Another Retirement Marks The Slow Sunset Of Sports Video Games’ Greatest Roster


Today, the four-time Stanley Cup champion and seven-time Norris Trophy winner Nicklas Lidstrom retired. All of Lidstrom’s 1,564 games were played for a single team, the Detroit Red Wings, and all but one of his 20 seasons were spent on NHL ’94, one of the greatest console sports video games ever.

Popularly known thanks to the scene in the cult-hit film Swingers (in which Trent makes Wayne Gretzky’s head bleed), NHL ’94 still stands among the best licensed sports titles ever made — so good that the series, on the current generation, named a simplified set of controls for it. NHL ’94 captured the league in one of its most talent-rich times, with once-in-a-generation performers such as Mario Lemieux, Wayne Gretzky, Ray Borque, Steve Yzerman and Patrick Roy all appearing during their active careers. And Jeremy Roenick, the player who made Gretzky bleed in that famous scene, is regarded as one of the greatest video game athletes ever, in the discussion with Michael Vick in Madden NFL 2004, Ken Griffey Jr., and the greatest of all time, Tecmo Bo Jackson.

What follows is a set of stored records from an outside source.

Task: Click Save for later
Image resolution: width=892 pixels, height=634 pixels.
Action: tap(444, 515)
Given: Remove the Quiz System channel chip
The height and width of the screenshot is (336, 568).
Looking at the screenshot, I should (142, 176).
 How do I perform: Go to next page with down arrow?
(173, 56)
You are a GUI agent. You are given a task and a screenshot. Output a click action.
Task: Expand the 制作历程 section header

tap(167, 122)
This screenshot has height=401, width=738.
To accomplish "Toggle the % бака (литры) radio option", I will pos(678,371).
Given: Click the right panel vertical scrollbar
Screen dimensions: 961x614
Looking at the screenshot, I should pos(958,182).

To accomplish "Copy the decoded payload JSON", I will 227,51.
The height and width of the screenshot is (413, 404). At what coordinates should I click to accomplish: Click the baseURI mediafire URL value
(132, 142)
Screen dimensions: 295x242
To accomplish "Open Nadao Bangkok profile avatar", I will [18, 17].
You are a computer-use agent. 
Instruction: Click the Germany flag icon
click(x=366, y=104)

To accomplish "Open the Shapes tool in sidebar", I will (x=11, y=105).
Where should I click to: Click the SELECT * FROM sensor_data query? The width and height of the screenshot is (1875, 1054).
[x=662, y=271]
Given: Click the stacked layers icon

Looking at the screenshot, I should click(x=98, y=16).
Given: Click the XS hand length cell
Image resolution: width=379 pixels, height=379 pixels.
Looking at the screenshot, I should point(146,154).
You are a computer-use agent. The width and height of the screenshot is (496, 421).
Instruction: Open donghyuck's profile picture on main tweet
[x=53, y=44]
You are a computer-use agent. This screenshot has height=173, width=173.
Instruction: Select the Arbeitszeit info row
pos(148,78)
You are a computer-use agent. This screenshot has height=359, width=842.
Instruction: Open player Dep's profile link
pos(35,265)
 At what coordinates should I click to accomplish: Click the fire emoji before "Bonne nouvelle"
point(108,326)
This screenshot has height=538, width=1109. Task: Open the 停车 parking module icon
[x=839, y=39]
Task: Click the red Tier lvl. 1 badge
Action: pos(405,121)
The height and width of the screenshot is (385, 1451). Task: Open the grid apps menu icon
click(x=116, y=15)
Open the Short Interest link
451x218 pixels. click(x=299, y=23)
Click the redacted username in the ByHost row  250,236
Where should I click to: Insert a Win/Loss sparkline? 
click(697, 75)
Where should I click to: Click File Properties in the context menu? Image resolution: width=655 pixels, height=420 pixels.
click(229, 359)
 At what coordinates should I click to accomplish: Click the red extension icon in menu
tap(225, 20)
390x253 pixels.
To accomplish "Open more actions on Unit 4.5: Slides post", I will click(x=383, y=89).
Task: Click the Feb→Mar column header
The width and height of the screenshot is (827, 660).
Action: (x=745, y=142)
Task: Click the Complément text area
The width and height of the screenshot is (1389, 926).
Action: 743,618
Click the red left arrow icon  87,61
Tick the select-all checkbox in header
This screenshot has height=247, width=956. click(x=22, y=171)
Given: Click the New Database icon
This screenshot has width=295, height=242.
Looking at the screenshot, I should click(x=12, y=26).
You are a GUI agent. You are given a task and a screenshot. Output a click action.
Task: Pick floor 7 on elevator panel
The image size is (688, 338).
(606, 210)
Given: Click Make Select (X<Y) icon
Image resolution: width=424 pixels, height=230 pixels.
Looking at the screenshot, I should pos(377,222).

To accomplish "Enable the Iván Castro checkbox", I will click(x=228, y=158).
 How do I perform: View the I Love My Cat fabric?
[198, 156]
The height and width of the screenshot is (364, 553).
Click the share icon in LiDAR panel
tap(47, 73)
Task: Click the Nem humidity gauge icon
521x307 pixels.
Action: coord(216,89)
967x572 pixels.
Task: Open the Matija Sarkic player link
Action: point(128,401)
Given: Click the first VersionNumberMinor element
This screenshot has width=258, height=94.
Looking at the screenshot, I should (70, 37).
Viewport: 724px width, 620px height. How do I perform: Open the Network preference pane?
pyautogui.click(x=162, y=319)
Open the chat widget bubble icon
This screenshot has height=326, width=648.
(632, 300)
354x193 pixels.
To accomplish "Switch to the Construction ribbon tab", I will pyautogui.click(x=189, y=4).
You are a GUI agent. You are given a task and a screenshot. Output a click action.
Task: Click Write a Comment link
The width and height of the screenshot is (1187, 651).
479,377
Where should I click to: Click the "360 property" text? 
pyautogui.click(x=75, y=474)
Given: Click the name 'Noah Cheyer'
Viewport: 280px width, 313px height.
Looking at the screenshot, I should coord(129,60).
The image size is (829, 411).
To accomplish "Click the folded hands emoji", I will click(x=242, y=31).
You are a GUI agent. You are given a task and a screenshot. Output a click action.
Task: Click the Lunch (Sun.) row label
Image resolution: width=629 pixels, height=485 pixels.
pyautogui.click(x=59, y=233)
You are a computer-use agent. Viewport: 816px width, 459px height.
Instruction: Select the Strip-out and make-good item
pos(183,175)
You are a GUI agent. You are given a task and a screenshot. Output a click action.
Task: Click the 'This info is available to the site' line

Last year, Doug Weight, Mark Recchi, Alexi Kovalev and Mike Modano were NHL ’94 alumni who said goodbye. Lidstrom joined them today. Who’s left?

The game released in March of 1993. Comparing players who had NHL tenure at that time against those who were on the game, there are just three: Teemu Selanne, Roman Hamrlik, and Jaromir Jagr.

Hamrlik is under contract and almost certain to play next year. Selanne keeps re-signing the kind of one-year deals that Lidstrom played under as his tenure in Detroit closed out. Jagr, after a three-year stint in Russia, returned to the Philadelphia Flyers this year, and has expressed confidence that he can play until 50.

Others of note: Martin Brodeur — appearing now in the Stanley Cup Final — was not in the league in 1992-1993, which would have been the basis for the NHL ’94 roster. San Jose’s Ray Whitney likewise was not on the game’s roster, probably because he was a rookie that year, having appeared in only two games the season before.

It’s possible we won’t see any further losses from the NHL ’94 in the next season. After that, who knows. They could all be gone forever.

I’d like to thank reader James daSilva for bringing this up. It calls attention to a ritual of sports — the end of a hall-of-fame career — in a way that is peculiar to the video game era. We’re seeing the full retirement of the first generation of athletes who began and played their entire professional careers alongside a representation of themselves in a video game.

These games, as much as any record book or any reel of film, are a permanent archive of the days when they shone the brightest, and a means to forever know the glory of their times.